Пил ли он? Наверное, пил, и, должно быть, умеренно. Мне всегда было приятно с ним общаться, он никогда не был страшен, даже во гневе. Я как-то спросил у него, почему он с такой легкостью уступил власть после нелепого путча. Топнул бы ногой, вывел патрули на улицы, приструнил Ельцина… «Что ты, что ты, — сказал Михаил Сергеевич. — Могла же кровь пролиться…» Возможно, он был прав. По-своему. Не партийно-ленинской правотой…
Людмила Марковна Гурченко была поразительно искренним человеком; все, что она говорил и делала, никогда не вызывало сомнений. Она была нескрытна в своих решениях и оценках; очень многое было у нее однажды и навсегда. Включая жизненные принципы и даже словарь.
Пару лет назад после прекрасного концертного выступления для Гурченко был устроен банкет, где, сидя с ней рядом, я вдруг сдуру сказал, что, мол, пожалей себя. Двигаясь с такой бешеной энергией, выкладываясь без жалости к себе — можно упасть однажды и не встать. Не дай бог. Гурченко тут же поднялась и сказала: «Вот Виталик только что заявил, что я однажды е…бнусь на сцене и умру. Так вот — я хочу для вас выступать именно так и всегда буду выступать, не жалея себя. И вы меня не жалейте».
На другом застольном снимке Людмила Марковна рядом с супругом, но в ином, угрюмом настроении — это все из-за того, что неподалеку сидит за столиком Иосиф Кобзон, после развода с которым Гурченко не переносила его даже на расстоянии пистолетного выстрела…

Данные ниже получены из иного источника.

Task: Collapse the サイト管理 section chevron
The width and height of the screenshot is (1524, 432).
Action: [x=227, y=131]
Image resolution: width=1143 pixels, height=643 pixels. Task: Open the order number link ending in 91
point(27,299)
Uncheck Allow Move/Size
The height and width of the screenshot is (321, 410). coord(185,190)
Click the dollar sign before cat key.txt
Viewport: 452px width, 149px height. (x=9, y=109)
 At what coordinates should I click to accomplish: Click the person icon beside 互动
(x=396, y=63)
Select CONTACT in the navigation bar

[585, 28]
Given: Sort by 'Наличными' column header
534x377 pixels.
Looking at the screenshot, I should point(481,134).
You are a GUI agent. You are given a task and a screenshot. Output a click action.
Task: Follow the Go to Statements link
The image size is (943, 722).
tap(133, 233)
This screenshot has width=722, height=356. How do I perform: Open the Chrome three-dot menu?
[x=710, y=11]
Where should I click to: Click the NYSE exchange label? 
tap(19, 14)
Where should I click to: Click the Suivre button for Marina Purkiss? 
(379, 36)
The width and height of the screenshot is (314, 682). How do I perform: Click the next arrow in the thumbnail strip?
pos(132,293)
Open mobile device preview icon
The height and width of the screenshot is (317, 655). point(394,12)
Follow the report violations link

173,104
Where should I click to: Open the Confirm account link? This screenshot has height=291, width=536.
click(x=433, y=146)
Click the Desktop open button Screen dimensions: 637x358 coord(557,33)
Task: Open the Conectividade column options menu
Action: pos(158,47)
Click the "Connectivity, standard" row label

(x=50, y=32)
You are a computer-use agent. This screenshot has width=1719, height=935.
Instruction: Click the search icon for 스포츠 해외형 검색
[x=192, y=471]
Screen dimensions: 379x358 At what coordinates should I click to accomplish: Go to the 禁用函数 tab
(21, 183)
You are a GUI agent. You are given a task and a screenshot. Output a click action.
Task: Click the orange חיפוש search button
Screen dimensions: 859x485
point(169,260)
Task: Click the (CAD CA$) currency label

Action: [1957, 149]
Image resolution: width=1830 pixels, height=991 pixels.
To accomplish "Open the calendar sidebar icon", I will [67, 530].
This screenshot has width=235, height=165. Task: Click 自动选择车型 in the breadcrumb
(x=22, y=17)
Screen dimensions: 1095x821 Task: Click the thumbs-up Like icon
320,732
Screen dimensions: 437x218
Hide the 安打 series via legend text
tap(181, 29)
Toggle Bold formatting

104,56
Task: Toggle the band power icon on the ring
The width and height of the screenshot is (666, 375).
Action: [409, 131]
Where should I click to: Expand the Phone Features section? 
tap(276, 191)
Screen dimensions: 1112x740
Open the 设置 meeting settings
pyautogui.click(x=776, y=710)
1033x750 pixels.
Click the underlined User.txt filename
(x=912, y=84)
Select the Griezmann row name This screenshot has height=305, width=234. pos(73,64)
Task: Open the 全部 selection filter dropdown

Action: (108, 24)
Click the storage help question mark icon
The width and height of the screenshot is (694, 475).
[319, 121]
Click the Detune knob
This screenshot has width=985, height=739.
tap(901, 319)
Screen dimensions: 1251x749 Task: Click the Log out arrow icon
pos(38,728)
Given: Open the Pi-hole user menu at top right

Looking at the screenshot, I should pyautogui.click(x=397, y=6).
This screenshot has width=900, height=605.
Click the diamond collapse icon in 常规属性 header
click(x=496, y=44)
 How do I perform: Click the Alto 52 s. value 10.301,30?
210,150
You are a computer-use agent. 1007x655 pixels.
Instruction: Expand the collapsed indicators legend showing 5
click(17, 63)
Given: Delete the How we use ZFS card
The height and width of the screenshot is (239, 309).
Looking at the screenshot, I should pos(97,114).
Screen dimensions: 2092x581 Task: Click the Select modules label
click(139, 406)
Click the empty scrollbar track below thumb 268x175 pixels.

В моей книге, изданной в ее родном Харькове, есть стихотворение, посвященное Гурченко. Ничего не сказав мне, она сама перевела его на русский язык и сделала песней, которую записала. Супруг Людмилы Марковны Сергей Сенин рассказал в газетном интервью, что Гурченко как раз смотрела первую копию только что снятого фильма-концерта, и на этой песне, которую она назвала «Советчики», сердце ее остановилось. Перевела она стихи очень точно — и по смыслу и по тексту: «Друзья мои и советчицы, как вам в те дни жилось, когда в беду опрометчиво мне попасть довелось? Сочувствовать с доброй миною не стоило вам труда. Жалельщики мои милые, как вам жилось тогда?..» Искренний, добрый человек, она всю жизнь тосковала по искренности и доброте.